Use of T on feminine nouns, using data from Souag 2023
| Kabyle (Berber) | Hausa (Chadic) | Beja (Cushitic) | Egyptian | Arabic (Semitic) |
|---|---|---|---|---|
| wəl-t 'daughter' | yārinyà-r̃ 'the girl' (r̃ < final -t) | ʔo:(r)-t 'a daughter' t-ʔo:r 'the daughter' | zꜣ-t 'daughter' | bin-t 'daughter' |

Afroasiatic languages have a variety of ways of marking plurals; in some branches, nouns change gender from singular to plural (gender polarity), while in others, plural forms are ungendered. In addition to marking plurals via a number of affixes (with the suffixes -*uu/-*w and -*n(a) widely attested), several AA languages make use of internal vowel change (apophony) and/or insertion (epenthesis). These so-called "internal-a" or "broken" plurals are securely attested in Semitic, Berber, Cushitic, and Chadic, although it is unclear if the Chadic examples are an independent development. (Note: As Egyptian is spelled without vowels, it is difficult to know whether it had internal change plurals. There is some evidence from Coptic, but this may be unrelated to AA. There is also some evidence from cuneiform transcriptions of Egyptian words.) Another common method of forming plurals is reduplication.
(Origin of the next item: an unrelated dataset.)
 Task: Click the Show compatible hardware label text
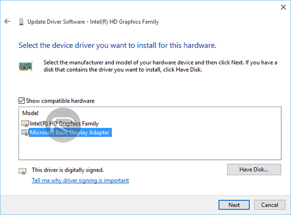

Some examples of internal plurals in AA, using data from Gragg 2019 and Meyer & Wolff 2019
| Language | Meaning | Singular | Plural |
|---|---|---|---|
| Geʽez (Semitic) | king | nɨgus | nägäs-t |
| Tashelhiyt (Berber) | country | ta-mazir-t | ti-mizar |
| Afar (Cushitic) | body | galab | galo:b-a |
| Hausa (Chadic) | stream | gulbi | gulà:be: |
| Mubi (Chadic) | eye | irin | aràn |

====Noun cases and states====
Nouns cases are found in the Semitic, Berber, Cushitic, and Omotic branches. They are not found in Chadic languages, and there is no evidence for cases in Egyptian. A common pattern in AA languages with case is for the nominative to be marked by -u or -i, and the accusative to be marked by -a. However, the number and types of cases varies across AA and also within the individual branches. Some languages in AA have a marked nominative alignment, a feature which may date back to Proto-Afroasiatic. Zygmont Frajzyngier states that a general characteristic of case marking in AA languages is that it tends to mark roles such as genitive, dative, locative, etc. rather than the subject and object.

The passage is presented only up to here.